* **What you should do**: Please copy the lines below exactly, from the first one through the line showing "Accept all (578, 194)".
• • • •
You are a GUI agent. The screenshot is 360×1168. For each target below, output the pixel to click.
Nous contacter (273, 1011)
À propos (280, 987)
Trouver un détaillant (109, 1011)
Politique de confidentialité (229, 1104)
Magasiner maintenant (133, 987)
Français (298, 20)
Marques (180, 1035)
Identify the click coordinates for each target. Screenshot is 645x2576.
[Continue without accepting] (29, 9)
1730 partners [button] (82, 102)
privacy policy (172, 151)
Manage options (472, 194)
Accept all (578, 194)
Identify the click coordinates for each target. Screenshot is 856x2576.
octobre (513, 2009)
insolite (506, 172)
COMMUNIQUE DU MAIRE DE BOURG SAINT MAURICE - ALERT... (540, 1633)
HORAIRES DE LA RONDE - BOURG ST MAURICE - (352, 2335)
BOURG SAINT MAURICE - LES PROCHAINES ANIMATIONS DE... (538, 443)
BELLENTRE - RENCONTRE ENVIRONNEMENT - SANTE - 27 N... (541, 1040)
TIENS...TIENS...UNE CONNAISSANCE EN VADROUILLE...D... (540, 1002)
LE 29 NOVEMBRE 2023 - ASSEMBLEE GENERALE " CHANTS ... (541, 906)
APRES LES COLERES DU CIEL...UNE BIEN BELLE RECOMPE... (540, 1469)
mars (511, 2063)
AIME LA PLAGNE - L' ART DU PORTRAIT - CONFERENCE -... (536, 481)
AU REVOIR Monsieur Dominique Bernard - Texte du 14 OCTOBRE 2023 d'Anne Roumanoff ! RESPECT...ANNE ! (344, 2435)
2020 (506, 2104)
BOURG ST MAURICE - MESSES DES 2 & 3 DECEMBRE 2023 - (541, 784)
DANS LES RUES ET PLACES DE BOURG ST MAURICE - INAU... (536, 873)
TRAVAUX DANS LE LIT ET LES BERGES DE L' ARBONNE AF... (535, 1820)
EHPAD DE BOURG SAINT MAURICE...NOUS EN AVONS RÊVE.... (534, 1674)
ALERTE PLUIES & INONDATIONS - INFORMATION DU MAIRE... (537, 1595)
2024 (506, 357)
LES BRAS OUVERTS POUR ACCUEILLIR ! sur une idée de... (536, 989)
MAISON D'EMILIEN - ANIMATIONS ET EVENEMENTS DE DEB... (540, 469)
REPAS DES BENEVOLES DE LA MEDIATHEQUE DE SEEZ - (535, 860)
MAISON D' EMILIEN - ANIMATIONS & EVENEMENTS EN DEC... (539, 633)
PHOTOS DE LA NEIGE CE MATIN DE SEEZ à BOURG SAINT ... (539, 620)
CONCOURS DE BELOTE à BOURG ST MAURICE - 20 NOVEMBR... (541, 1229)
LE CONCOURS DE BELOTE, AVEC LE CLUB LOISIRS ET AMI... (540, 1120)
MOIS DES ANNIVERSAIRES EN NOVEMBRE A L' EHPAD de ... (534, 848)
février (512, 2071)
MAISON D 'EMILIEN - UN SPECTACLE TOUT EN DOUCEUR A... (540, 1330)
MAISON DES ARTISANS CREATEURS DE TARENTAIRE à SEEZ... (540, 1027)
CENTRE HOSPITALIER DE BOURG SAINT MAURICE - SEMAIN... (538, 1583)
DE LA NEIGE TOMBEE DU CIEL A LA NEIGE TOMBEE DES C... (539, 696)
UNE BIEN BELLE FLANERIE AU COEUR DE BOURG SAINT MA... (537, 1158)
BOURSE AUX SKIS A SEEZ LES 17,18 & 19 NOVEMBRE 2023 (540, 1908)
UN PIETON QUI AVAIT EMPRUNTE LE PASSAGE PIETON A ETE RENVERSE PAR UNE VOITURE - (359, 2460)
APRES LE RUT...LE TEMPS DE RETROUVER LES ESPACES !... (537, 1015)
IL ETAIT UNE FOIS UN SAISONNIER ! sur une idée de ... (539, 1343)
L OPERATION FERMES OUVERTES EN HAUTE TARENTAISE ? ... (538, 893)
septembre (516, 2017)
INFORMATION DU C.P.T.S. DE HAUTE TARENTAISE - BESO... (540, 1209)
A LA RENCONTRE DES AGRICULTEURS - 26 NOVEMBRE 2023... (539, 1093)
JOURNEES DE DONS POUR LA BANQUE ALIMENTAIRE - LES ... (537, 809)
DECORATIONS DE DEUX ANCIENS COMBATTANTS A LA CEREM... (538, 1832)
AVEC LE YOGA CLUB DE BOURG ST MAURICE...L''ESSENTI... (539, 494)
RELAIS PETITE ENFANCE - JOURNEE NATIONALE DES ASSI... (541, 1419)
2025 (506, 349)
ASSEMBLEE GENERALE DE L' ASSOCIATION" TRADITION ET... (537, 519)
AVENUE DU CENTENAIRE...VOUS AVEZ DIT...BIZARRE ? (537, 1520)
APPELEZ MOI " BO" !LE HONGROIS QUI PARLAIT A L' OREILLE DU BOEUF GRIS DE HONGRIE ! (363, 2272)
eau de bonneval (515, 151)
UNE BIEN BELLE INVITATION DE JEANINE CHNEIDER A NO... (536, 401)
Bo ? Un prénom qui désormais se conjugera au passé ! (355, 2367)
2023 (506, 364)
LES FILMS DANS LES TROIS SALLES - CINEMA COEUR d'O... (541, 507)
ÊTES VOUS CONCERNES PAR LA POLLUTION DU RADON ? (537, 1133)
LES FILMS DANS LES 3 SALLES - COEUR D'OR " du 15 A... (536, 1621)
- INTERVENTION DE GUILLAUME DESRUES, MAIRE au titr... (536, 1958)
• • • •
* **Task response**:
You are a GUI agent. The screenshot is 360×1168. For each target below, output the pixel to click.
Nous contacter (273, 1011)
À propos (280, 987)
Trouver un détaillant (109, 1011)
Politique de confidentialité (229, 1104)
Magasiner maintenant (133, 987)
Français (298, 20)
Marques (180, 1035)
Identify the click coordinates for each target. Screenshot is 645x2576.
[Continue without accepting] (29, 9)
1730 partners [button] (82, 102)
privacy policy (172, 151)
Manage options (472, 194)
Accept all (578, 194)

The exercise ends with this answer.